AIM OF THE TASK: Copy out, word for word, the lines of the items starting at the one containing "Where should I" and ending at the one containing "click(x=80, y=713)". Leave the pictures out of your answer.

DATASET EXCERPTS:
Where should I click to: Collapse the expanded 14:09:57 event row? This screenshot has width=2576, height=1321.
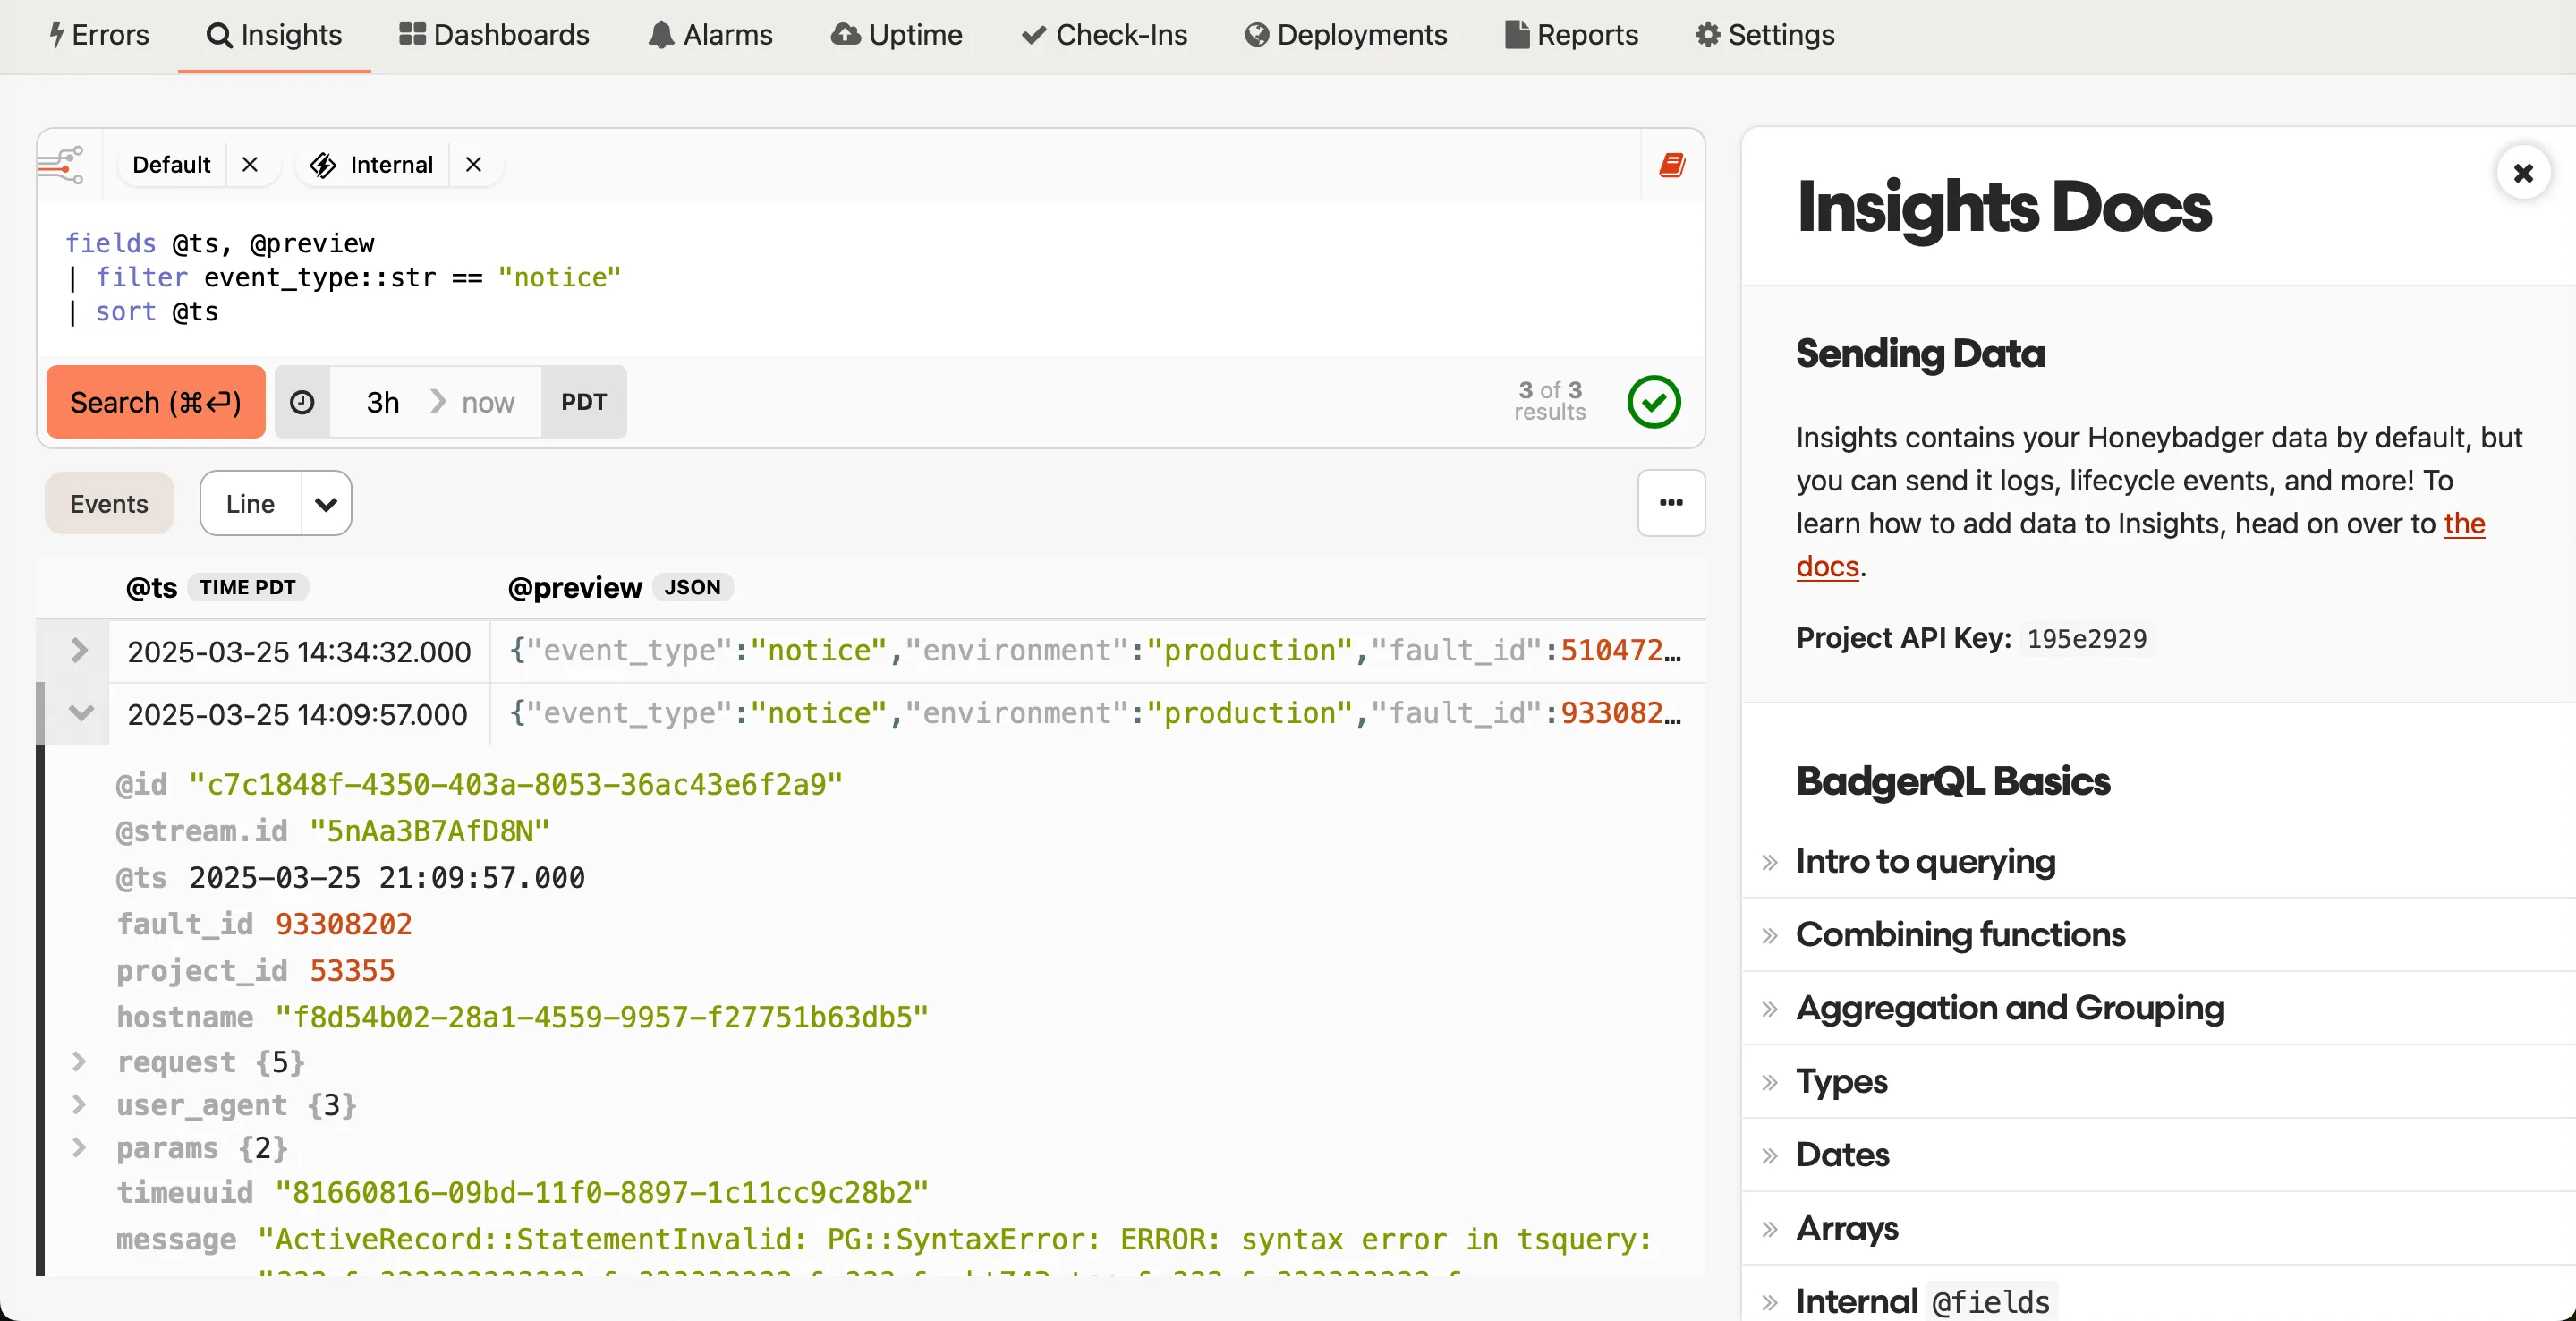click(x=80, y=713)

--

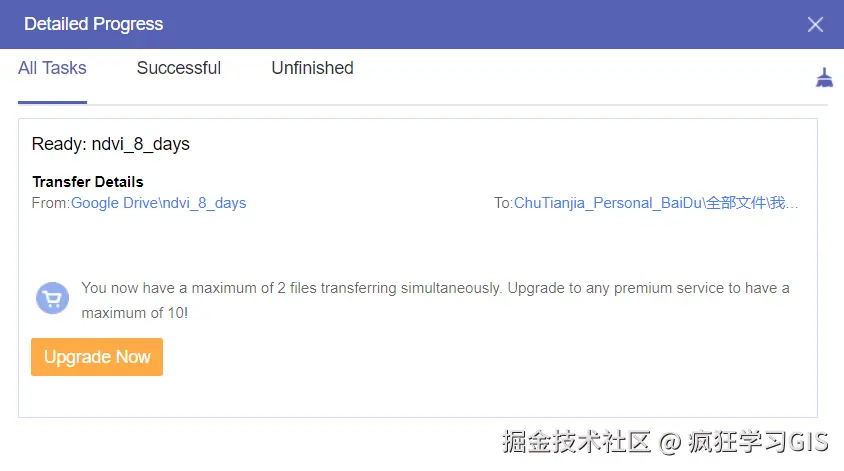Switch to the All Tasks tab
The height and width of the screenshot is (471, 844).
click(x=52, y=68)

EXERCISE RESULT:
Where should I click to: Collapse the expanded 14:09:57 event row? This screenshot has width=2576, height=1321.
click(x=80, y=713)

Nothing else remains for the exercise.